Un merveilleux magret de canard

Un merveilleux magret de canard - Anthony Wenger

Ce sont des amis qui m’ont emmené dans un restaurant qui vient d’ouvrir. J’ai découvert qu’un magret de canard pouvait être accompagné d’une sauce à la framboise, et que des pommes de terre à la vapeur, saupoudrées de cannelle, s’accordaient parfaitement avec ce plat. Ce mélange du sucré et du salé me plaît beaucoup. Je suis un inconditionnel de la sauce aigre-douce ; des brochettes de poulet aux légumes sautés, je ne les aime qu’accompagnés de cette sauce. J’ai aussi un faible pour le porc au caramel, dont les graines de sésame ont le don de me rendre plus heureux que lorsque je mange un tiramisu. C’est ma conjointe qui m’a initié aux plaisirs de la table. Sans elle, j’en serais resté aux viandes saignantes et aux salades vertes. Avec sa patience habituelle, et son enthousiasme débordant pour tout ce qui touche à la cuisine, elle a su me mettre en joie les papilles. 

J’avais été chanceux, car j’avais eu des conseils en matiere de gestion de patrimoine très judicieux. Je me suis donc dépêché d’investir mes capitaux dans des valeurs sûres, et j’ai pu dégager de substantiels revenus supplémentaires. J’en ai profité pour faire le tour des établissements hôteliers de grande renommée avec ma conjointe et quelques amis. C’est à cette occasion que Lucien et Mathilde m’ont proposé de venir avec eux dans Le Relais des Joyeux.
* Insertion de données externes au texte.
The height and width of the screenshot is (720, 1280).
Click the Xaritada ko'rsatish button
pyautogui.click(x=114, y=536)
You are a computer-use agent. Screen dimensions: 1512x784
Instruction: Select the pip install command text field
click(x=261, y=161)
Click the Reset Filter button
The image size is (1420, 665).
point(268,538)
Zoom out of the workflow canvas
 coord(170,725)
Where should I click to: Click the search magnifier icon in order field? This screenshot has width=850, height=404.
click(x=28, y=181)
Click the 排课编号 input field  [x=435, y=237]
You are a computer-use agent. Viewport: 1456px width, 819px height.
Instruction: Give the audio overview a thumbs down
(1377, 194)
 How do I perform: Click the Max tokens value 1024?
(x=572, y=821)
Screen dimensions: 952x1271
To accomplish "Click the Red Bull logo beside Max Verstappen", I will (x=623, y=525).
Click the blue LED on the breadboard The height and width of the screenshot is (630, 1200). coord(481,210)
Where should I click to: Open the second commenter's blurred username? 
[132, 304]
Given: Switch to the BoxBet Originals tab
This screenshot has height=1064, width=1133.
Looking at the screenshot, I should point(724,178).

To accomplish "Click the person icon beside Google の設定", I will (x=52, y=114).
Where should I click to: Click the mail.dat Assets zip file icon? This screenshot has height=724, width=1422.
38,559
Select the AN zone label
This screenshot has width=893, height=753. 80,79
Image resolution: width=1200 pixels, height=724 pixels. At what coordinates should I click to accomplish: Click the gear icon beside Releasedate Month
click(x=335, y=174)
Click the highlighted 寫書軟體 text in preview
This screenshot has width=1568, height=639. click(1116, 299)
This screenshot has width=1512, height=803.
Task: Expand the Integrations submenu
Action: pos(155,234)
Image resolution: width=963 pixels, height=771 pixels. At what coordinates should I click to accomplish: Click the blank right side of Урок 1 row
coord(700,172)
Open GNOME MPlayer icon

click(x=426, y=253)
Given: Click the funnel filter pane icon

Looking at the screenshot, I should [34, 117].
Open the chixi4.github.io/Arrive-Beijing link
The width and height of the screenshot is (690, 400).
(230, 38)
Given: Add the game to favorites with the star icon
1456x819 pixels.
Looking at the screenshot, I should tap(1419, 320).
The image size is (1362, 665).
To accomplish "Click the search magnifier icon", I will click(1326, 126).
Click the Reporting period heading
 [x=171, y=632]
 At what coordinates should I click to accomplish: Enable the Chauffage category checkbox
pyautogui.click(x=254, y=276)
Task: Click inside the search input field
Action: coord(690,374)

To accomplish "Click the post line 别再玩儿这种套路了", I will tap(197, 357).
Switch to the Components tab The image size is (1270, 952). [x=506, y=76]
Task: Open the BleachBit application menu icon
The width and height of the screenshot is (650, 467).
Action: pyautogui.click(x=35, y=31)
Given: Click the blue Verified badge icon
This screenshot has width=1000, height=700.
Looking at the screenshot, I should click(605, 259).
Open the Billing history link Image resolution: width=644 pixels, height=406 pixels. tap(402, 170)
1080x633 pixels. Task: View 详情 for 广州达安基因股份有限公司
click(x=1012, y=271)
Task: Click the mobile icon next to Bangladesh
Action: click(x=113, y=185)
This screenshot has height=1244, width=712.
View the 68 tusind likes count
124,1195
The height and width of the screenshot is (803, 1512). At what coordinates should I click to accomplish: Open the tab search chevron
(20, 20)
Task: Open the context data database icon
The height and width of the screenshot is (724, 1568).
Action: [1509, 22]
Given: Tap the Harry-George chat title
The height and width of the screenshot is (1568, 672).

L’ambiance feutrée donne à chaque table une intimité réelle. Les tableaux modernes accrochés aux murs apportent une note de couleur et de gaieté. Le nom du lieu se prête parfaitement à l’atmosphère agréable perpétrée par des serveurs et des serveuses, tous plus souriants les uns que les autres.

Au retour de cette sortie, j’avais plus envie de me promener que de digérer tous ces bons mets chez moi. Ma conjointe me suivit dans mes pérégrinations nocturnes. Elle parla de ses derniers soucis avec des peintres qui n’avaient pas compris ses souhaits et qui avaient repeint son bureau en un bleu électrique aveuglant. La fraîcheur de la nuit nous obligea à abréger notre balade. Titou, notre chat, nous accueillit avec un concert de miaulement. Il montrait son désaccord avec notre sortie trop tardive qui l’avait obligé à attendre notre retour. Il avait mangé jusqu’à la dernière croquette de on bol. En le servant, je me suis senti coupable. Il n’avait que cette nourriture sans goût à déguster, jour après jour. J’ai donc ajouté une demi-tranche de saumon fumé à son repas.